• TASK DESCRIPTION:
Restate the records in full, keeping every word as it is.

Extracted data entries

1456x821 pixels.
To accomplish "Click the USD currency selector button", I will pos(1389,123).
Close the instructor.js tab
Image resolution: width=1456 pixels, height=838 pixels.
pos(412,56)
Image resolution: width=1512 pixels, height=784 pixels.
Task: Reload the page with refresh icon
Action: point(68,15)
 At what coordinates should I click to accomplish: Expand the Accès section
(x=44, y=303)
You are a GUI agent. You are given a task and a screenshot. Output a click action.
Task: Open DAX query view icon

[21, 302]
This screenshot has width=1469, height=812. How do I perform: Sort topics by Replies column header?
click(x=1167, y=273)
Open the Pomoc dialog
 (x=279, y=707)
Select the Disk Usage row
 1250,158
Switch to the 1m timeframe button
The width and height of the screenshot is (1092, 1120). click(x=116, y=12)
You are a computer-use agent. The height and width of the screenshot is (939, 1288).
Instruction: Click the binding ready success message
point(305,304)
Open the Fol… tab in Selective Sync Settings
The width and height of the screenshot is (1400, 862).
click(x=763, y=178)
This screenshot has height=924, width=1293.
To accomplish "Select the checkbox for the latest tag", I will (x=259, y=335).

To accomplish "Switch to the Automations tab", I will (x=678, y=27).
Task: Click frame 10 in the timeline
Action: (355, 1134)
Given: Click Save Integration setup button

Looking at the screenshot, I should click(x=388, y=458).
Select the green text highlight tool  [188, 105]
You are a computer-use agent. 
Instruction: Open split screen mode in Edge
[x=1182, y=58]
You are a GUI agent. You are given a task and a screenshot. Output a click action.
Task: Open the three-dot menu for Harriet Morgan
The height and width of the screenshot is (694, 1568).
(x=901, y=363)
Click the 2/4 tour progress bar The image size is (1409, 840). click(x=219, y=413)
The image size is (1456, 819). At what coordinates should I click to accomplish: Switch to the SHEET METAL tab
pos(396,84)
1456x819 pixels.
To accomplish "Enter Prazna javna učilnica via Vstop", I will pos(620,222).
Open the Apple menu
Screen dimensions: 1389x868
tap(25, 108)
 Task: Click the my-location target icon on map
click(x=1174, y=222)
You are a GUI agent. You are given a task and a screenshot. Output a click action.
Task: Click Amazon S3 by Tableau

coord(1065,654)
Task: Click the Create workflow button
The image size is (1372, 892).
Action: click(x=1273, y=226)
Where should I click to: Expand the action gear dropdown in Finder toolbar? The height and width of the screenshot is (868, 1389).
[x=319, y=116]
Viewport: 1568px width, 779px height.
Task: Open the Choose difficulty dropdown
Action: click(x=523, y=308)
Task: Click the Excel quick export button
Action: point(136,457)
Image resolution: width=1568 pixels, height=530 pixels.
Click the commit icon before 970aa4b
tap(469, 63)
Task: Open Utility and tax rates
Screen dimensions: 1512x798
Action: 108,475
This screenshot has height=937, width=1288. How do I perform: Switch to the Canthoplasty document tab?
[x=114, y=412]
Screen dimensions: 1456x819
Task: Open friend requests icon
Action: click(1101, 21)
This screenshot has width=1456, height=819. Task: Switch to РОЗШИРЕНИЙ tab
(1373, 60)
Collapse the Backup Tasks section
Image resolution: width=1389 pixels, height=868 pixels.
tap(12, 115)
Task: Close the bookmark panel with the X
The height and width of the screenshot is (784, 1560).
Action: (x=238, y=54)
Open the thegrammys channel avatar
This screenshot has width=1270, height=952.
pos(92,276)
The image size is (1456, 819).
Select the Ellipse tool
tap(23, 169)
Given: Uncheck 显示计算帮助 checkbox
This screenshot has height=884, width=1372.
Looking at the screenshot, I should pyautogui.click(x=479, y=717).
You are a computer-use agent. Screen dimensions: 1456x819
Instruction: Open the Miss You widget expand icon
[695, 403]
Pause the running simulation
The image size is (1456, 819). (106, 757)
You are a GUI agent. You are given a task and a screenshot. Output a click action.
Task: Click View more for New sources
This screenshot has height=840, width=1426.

• YOUR RESPONSE:
1456x821 pixels.
To accomplish "Click the USD currency selector button", I will pos(1389,123).
Close the instructor.js tab
Image resolution: width=1456 pixels, height=838 pixels.
pos(412,56)
Image resolution: width=1512 pixels, height=784 pixels.
Task: Reload the page with refresh icon
Action: point(68,15)
 At what coordinates should I click to accomplish: Expand the Accès section
(x=44, y=303)
You are a GUI agent. You are given a task and a screenshot. Output a click action.
Task: Open DAX query view icon

[21, 302]
This screenshot has width=1469, height=812. How do I perform: Sort topics by Replies column header?
click(x=1167, y=273)
Open the Pomoc dialog
 (x=279, y=707)
Select the Disk Usage row
 1250,158
Switch to the 1m timeframe button
The width and height of the screenshot is (1092, 1120). click(x=116, y=12)
You are a computer-use agent. The height and width of the screenshot is (939, 1288).
Instruction: Click the binding ready success message
point(305,304)
Open the Fol… tab in Selective Sync Settings
The width and height of the screenshot is (1400, 862).
click(x=763, y=178)
This screenshot has height=924, width=1293.
To accomplish "Select the checkbox for the latest tag", I will (x=259, y=335).

To accomplish "Switch to the Automations tab", I will (x=678, y=27).
Task: Click frame 10 in the timeline
Action: (355, 1134)
Given: Click Save Integration setup button

Looking at the screenshot, I should click(x=388, y=458).
Select the green text highlight tool  [188, 105]
You are a computer-use agent. 
Instruction: Open split screen mode in Edge
[x=1182, y=58]
You are a GUI agent. You are given a task and a screenshot. Output a click action.
Task: Open the three-dot menu for Harriet Morgan
The height and width of the screenshot is (694, 1568).
(x=901, y=363)
Click the 2/4 tour progress bar The image size is (1409, 840). click(x=219, y=413)
The image size is (1456, 819). At what coordinates should I click to accomplish: Switch to the SHEET METAL tab
pos(396,84)
1456x819 pixels.
To accomplish "Enter Prazna javna učilnica via Vstop", I will pos(620,222).
Open the Apple menu
Screen dimensions: 1389x868
tap(25, 108)
 Task: Click the my-location target icon on map
click(x=1174, y=222)
You are a GUI agent. You are given a task and a screenshot. Output a click action.
Task: Click Amazon S3 by Tableau

coord(1065,654)
Task: Click the Create workflow button
The image size is (1372, 892).
Action: click(x=1273, y=226)
Where should I click to: Expand the action gear dropdown in Finder toolbar? The height and width of the screenshot is (868, 1389).
[x=319, y=116]
Viewport: 1568px width, 779px height.
Task: Open the Choose difficulty dropdown
Action: click(x=523, y=308)
Task: Click the Excel quick export button
Action: point(136,457)
Image resolution: width=1568 pixels, height=530 pixels.
Click the commit icon before 970aa4b
tap(469, 63)
Task: Open Utility and tax rates
Screen dimensions: 1512x798
Action: 108,475
This screenshot has height=937, width=1288. How do I perform: Switch to the Canthoplasty document tab?
[x=114, y=412]
Screen dimensions: 1456x819
Task: Open friend requests icon
Action: click(1101, 21)
This screenshot has width=1456, height=819. Task: Switch to РОЗШИРЕНИЙ tab
(1373, 60)
Collapse the Backup Tasks section
Image resolution: width=1389 pixels, height=868 pixels.
tap(12, 115)
Task: Close the bookmark panel with the X
The height and width of the screenshot is (784, 1560).
Action: (x=238, y=54)
Open the thegrammys channel avatar
This screenshot has width=1270, height=952.
pos(92,276)
The image size is (1456, 819).
Select the Ellipse tool
tap(23, 169)
Given: Uncheck 显示计算帮助 checkbox
This screenshot has height=884, width=1372.
Looking at the screenshot, I should pyautogui.click(x=479, y=717).
You are a computer-use agent. Screen dimensions: 1456x819
Instruction: Open the Miss You widget expand icon
[695, 403]
Pause the running simulation
The image size is (1456, 819). (106, 757)
You are a GUI agent. You are given a task and a screenshot. Output a click action.
Task: Click View more for New sources
This screenshot has height=840, width=1426.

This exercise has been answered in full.